Life

This Abortion Legislation Endangered Women's Heath

Earlier this year, a study found a "profound link" between abortion access and the gender-based wealth gap. But new research on a crude Ohio law reveals that there may be even more immediately dangerous health consequences to restricted abortion access. Specifically, the study looked at a 2011 law which required Ohio abortion providers prescribing medication abortions — i.e., "the abortion pill" — to strictly adhere to FDA protocol for administering them. This may sound like a protective measure, but FDA guidelines actually take a really long time to update while research and clinical practices evolve. So, in essence, the state of Ohio was legislating restrictive and outdated abortion care, which actually caused a measured decline in women's health.

The 2011 law forced abortion providers to adhere to FDA standards set in 2000, and banned physicians from using the drug off-label. For example, while it's common practice nationwide (and the standard followed by Planned Parenthood) to administer the drug up to 10 weeks following conception, the FDA guideline only approves the drug up to seven weeks following conception. This severely restricted the drug to women who may not have realized they were pregnant in the first seven weeks and forced them to undergo more invasive and unnecessary abortion procedures. Furthermore, the 2000 FDA protocol gives a strict dosage and timing requirement for the two medications (which, taken together, induce and complete an abortion) that evidence-based regimens have since moved far away from.

The study's lead author Ushma Upadhyay told Mic , "The original FDA protocol was a much higher dose of the first medication [mifepristone] and a lower dose of the second [mileprostol]. Now we know it should be flipped."

The study, published this week in PLOS Medicine , concluded that the "obsolete" FDA standard "was associated with a far greater need for additional medical treatments, more clinic visits, more side effects, and much higher costs for women to complete the course of care for their abortion."

Among those increased complications were:

  • The need for more medical treatments post-abortion. Additional treatment for women after their abortions jumped from 4.9 percent before the law was passed to 14.3 percent afterward.
  • The law required more follow-up visits. It required four follow-up appointments after an abortion instead of the usual three, and most women needed an additional two to complete their care.
  • Side effects from the medication almost doubled. Before the law was passed, 8.4 percent of women experienced side effects.

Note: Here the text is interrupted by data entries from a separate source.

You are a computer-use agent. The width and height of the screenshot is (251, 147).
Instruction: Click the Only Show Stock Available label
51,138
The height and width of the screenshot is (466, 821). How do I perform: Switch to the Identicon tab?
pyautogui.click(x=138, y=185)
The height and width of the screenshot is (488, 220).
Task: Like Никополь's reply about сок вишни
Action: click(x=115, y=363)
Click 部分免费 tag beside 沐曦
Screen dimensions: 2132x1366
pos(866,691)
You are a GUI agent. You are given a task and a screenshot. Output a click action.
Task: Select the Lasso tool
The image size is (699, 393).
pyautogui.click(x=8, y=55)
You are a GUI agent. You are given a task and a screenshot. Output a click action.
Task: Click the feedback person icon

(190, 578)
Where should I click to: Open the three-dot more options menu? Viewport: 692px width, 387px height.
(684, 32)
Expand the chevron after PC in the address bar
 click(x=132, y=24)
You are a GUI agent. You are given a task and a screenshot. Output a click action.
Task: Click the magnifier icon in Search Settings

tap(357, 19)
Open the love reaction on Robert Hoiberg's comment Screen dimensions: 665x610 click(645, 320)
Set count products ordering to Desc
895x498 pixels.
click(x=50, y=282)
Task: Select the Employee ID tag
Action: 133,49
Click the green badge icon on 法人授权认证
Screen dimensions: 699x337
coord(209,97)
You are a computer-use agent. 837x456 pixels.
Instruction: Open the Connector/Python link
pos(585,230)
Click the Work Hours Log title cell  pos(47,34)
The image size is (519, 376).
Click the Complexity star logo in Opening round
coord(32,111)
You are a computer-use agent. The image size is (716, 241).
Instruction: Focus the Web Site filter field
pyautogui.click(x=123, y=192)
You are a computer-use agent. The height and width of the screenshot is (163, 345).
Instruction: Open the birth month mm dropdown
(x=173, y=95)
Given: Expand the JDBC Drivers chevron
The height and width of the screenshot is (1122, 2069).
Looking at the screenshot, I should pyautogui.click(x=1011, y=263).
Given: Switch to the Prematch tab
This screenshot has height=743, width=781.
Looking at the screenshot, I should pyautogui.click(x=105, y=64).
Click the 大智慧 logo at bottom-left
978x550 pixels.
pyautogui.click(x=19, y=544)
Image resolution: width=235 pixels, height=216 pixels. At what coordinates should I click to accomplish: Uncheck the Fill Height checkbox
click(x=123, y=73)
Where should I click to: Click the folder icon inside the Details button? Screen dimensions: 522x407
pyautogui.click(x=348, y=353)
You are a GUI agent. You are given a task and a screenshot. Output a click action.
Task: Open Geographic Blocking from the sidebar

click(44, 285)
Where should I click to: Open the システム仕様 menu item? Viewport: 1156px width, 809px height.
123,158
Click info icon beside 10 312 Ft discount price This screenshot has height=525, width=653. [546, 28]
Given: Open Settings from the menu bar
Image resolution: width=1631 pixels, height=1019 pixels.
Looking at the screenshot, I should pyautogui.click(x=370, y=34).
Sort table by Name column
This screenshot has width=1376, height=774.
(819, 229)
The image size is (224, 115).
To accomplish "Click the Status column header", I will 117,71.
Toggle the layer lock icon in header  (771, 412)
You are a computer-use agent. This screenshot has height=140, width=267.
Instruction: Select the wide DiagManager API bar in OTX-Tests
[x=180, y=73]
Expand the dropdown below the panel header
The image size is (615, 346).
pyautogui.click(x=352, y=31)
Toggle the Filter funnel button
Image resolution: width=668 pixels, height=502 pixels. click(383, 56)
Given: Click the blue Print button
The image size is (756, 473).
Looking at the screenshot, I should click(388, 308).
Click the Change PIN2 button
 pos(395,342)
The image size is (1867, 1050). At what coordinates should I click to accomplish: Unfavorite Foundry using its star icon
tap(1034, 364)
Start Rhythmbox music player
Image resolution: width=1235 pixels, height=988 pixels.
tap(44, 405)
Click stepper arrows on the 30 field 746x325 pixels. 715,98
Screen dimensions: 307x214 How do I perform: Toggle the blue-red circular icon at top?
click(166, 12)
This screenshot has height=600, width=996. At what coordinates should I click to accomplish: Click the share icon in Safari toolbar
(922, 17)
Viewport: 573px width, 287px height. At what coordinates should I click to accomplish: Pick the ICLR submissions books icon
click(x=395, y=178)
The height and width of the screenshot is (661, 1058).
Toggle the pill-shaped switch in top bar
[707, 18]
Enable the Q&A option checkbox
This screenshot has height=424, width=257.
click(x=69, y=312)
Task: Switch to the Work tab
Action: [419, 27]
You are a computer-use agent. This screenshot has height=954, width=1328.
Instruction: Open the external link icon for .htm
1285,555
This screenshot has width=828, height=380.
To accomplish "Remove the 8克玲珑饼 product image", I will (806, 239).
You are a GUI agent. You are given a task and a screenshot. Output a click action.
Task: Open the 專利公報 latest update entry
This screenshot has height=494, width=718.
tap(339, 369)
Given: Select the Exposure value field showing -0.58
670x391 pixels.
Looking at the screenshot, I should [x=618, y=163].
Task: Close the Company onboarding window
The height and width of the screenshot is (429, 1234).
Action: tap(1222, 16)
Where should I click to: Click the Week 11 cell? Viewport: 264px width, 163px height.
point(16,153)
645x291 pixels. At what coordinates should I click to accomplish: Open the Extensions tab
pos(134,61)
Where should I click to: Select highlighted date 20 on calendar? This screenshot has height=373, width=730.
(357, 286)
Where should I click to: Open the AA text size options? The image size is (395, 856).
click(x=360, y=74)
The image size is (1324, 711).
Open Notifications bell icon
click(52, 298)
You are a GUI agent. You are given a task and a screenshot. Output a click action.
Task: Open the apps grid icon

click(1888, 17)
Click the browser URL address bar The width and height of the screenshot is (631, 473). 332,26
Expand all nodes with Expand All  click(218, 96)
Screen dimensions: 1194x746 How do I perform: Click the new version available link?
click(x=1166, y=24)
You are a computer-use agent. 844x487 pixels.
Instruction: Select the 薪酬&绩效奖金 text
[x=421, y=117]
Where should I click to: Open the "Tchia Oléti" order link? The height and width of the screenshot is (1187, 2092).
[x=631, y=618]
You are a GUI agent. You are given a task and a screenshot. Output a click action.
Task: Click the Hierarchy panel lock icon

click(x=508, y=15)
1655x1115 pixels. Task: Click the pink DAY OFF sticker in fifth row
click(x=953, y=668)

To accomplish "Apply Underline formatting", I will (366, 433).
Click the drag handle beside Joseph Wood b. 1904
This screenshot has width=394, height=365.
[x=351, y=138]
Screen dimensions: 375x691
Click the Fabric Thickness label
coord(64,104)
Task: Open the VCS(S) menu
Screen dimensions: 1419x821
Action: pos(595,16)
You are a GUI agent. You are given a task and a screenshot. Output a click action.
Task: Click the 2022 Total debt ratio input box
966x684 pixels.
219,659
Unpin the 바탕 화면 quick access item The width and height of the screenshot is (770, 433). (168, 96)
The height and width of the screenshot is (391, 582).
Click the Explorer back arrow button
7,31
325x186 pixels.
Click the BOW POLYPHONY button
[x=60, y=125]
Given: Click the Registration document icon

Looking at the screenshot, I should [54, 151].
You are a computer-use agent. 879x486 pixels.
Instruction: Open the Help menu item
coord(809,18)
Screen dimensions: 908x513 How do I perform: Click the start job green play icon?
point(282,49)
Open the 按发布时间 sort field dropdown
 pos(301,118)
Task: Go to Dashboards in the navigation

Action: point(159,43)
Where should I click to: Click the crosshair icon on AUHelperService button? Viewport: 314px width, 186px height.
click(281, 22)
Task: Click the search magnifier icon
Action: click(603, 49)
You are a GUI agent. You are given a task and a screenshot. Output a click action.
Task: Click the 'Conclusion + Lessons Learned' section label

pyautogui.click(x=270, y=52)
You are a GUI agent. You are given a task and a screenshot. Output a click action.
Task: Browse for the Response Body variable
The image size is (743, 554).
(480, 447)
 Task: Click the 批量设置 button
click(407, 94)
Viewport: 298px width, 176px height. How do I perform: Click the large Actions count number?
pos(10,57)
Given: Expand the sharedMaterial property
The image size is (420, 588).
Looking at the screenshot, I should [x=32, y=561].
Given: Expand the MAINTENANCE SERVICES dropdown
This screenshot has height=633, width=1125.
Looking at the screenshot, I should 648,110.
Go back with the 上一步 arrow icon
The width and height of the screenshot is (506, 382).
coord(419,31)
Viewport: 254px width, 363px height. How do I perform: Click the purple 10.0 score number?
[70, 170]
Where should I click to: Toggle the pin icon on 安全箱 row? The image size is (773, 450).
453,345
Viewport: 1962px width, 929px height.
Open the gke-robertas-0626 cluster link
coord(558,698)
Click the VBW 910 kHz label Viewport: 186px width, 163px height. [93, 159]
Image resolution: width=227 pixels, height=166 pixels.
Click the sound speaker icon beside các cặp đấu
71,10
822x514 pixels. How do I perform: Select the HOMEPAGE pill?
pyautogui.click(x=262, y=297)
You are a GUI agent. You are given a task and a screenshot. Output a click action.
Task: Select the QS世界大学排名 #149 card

After the law, when women were given the strict FDA dosage, that figure jumped to 15.6 percent.
  • Cost significantly increased and medication abortion rates significantly decreased. The cost of a medication abortion increased by 16 percent after the law was passed, due to the higher cost of the FDA-required dosage, and medication abortions in Ohio dropped by a whopping 80 percent.

In other words, the 2011 Ohio law made abortions more expensive, harder to get, and more dangerous to women's health. Of course, it also decreased the number of medication abortions, which was the obvious intent of legislators. But hopefully studies like this point out the hypocrisy of restricting abortion access under the guise of "protecting" women.